The World Health Organization estimates that 25% of the alcohol consumed worldwide is unrecorded. Counterfeit alcohol is typically meant to resemble legitimate alcohol, and expensive spirits, in terms of its look, taste and packaging.
One of the key aspects of counterfeit or illegal alcohol is that producers distill the alcohol more cheaply and quickly using dangerous shortcuts in the process, such as adding water and methanol, also known as methyl alcohol, which is highly toxic. Methanol is not intended for human consumption and can cause liver damage, blindness and death if consumed. Earlier this year, toxic alcohol killed at least 154 people in India because it was tainted with methanol.
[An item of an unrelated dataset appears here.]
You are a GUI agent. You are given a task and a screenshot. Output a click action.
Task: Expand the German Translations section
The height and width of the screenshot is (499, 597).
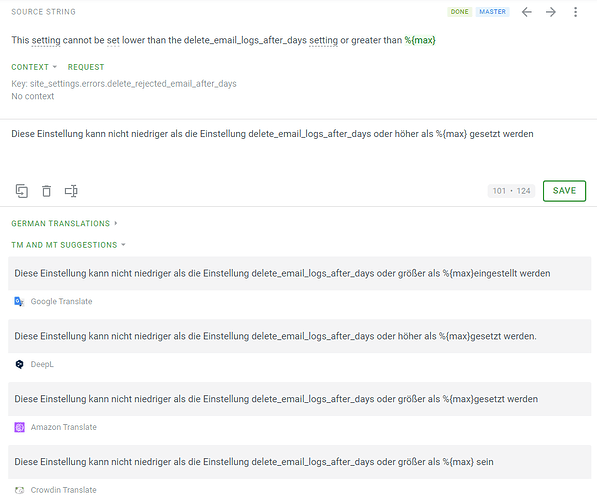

The various incidents in the Dominican Republic are having a tremendous negative impact on their tourism industry. Bookings are down 74.3% in July and August. “The effects that any of these incidents would have on St. Maarten and its fragile tourism economy would be detrimental,” MP Brison said. “It is of the most importance that as a country, we take a proactive approach to safeguard the quality of alcoholic beverages being sold on our island before it is too late.”
In a previous press release by The Inspectorate of public health, the department urged consumers to be alert with their purchases after noticing that the labels of food items along with beverages are being tampered with and said that this was a criminal offence. Decoding starts when someone deliberately removes the so-called lot codes from a label to make the product untraceable. “This and is also a criminal offence and can jeopardize the health and safety of all consumers,” Brison said.
Last year June, local distributor CC1 was successful recalling a batch of their Stella Artois beer brand that contained particles of glass inside the bottles. Without lot codes this would’ve been impossible. The inspectorate said that according to local laws, it is prohibited to import, sell and/or export food products without taking in consideration the labeling requirements as laid down in the National decree on Food Labeling (AB 2013,GT no. 194). The decree states that all food products, including alcoholic and non-alcoholic beverages, must have information, instructions and warnings on the production batch.